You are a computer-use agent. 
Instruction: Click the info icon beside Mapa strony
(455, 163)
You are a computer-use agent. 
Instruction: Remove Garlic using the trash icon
************
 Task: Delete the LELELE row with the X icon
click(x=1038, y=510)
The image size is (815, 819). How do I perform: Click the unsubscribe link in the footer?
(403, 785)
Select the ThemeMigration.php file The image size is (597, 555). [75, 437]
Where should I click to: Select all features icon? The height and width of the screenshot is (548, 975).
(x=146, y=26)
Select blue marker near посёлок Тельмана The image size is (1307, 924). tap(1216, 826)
************
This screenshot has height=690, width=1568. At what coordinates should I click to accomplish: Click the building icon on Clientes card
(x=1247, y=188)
************
--- EXERCISE REQUIREMENTS ---
Filter the listing above down to the lines that contain the string "Select", and copy each of those lines in full.

--- THE ANSWER ---
Select the ThemeMigration.php file The image size is (597, 555). [75, 437]
Where should I click to: Select all features icon? The height and width of the screenshot is (548, 975).
Select blue marker near посёлок Тельмана The image size is (1307, 924). tap(1216, 826)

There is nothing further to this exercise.